Black people will rally behind her. She made that possible when she chose Howard in 1982 when she was just 18.
On the other hand, MSNBC held a focus group of women in Wisconsin.
Elise Jordan: "How do you perceive VP Harris compared to President Biden in terms of competency and experience?"
Focus Group: "I think she's worse." "She doesn't even know what's going on at the border. That's what she was supposed to be doing."
Elise Jordan: "Is there anyone that Kamala Harris could appoint as her VP that you would find reassuring?"
Focus Group: "I would never consider voting for her. I would consider RFK Jr. way before voting for her."
Elise Jordan: "When do you think America will have a female president?"
Focus Group: "When there is a competent one." "I don't get a good feel for her." "I think she's an idiot."
Elise Jordan: "Why do you think she's not that bright?"
Focus Group: "Because she hasn't done anything in the time that she's had. She's not real smart."
When average women in Wisconsin look at Kamala Harris they don't think 'Future 1st Female President of the United States' they think 'Idiot'.
Early polls show the Big Switch may have been a mistake.

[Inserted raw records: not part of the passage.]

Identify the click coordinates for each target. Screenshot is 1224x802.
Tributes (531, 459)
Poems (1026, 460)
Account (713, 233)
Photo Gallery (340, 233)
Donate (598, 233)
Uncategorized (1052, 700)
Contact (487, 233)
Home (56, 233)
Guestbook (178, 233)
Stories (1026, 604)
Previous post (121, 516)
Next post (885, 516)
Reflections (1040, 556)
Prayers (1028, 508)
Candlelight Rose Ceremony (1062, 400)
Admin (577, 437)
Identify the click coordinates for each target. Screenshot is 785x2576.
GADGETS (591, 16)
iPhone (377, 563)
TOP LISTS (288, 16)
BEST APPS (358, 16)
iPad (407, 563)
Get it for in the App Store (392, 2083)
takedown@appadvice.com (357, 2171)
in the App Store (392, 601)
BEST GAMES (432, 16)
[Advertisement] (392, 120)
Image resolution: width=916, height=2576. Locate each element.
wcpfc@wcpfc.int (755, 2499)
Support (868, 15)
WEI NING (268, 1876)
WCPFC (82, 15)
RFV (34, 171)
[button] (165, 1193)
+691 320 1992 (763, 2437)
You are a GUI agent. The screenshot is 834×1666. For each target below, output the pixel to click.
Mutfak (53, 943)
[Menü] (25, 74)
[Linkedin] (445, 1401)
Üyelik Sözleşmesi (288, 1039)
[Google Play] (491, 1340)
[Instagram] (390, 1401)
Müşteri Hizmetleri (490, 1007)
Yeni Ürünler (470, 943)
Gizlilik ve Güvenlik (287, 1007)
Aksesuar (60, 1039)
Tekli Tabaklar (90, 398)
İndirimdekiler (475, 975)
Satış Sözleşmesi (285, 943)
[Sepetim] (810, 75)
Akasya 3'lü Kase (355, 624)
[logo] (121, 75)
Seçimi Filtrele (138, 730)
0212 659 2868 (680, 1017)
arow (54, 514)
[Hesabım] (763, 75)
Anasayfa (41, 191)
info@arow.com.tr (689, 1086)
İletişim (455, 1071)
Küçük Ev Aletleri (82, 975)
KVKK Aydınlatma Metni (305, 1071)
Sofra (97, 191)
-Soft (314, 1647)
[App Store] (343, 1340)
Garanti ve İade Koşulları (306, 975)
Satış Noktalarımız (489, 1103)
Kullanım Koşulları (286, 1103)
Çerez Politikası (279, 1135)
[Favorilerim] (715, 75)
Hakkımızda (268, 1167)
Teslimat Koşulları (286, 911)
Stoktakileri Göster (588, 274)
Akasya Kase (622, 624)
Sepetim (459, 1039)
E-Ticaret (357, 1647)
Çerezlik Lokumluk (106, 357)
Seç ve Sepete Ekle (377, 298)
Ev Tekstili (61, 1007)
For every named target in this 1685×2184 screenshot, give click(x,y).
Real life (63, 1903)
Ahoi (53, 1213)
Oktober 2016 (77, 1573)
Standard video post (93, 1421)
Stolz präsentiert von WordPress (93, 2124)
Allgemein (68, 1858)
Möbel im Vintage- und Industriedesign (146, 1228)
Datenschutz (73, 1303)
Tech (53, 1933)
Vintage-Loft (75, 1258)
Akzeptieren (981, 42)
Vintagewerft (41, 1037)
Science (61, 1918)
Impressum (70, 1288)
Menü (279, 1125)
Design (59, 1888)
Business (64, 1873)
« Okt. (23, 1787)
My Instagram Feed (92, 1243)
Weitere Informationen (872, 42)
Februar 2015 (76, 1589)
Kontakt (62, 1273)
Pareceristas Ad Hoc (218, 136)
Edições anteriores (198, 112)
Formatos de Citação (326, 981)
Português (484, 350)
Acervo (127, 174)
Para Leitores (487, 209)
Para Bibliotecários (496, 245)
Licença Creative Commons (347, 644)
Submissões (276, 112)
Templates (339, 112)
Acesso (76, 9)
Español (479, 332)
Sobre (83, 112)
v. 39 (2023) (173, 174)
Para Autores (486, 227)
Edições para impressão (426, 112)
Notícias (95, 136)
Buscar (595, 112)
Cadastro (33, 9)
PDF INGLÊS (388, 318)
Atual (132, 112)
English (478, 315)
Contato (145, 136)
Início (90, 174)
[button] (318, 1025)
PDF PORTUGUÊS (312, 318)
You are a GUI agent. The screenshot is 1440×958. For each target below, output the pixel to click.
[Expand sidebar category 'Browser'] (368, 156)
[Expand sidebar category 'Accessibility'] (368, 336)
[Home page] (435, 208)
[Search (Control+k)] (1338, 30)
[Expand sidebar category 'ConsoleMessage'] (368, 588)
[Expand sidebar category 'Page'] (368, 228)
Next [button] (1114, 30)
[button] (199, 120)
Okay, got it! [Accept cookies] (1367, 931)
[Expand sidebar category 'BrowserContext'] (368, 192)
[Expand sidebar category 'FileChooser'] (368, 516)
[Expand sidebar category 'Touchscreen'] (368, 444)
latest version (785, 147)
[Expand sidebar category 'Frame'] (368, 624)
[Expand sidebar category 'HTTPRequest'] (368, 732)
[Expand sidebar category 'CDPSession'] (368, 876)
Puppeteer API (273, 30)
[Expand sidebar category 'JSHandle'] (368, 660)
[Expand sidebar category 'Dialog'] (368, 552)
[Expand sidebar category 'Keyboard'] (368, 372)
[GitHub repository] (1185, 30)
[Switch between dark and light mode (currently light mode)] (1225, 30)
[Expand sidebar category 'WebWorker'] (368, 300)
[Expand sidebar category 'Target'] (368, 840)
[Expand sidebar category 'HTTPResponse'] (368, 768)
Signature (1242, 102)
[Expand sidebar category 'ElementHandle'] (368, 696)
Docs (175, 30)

More Harris / Trump data back and a clear image is emerging (release due tomorrow):
— Kamala does much worse with Independents.
— Many Republican defectors come back to Trump.
— Kamala doesn't do better than Biden among black voters.
At a rally in Charlotte, Trump said Obama may pull another switcheroo if Kamala fails in the polls.
Don’t be overconfident but do not worry. The Lord didn’t spare Trump just to have him finish second. But as Jesus said, I have no hands but yours.
Trump needs to run his campaign as if he's ten points behind.
Sorry, Don, I disagree. The Democrats made Kamala Harris today's special because their bench is as thin as tissue paper. Once Trump pins a label on somebody they are person non grata. He began poisoning Kamala at a rally this week in the midst of media hoopla about what a great candidate Kamala Harris is. But she hit the skids yesterday in the House of Representatives when four Democrats joined a majority of Republicans to denounce her. As you read this, the party of asses (check their animal image) is circling the wagons; they are panic-stricken. Kamala's campaign has the life expectancy of a scoop of ice cream in a heat wave. Trump is speaking at Palm Springs this weekend. Tune in, the odds are 8-5 that for a good part of the speech, MAGA will finish second to a Kamala beat down, one that seals the fate for her 15 minutes of fame.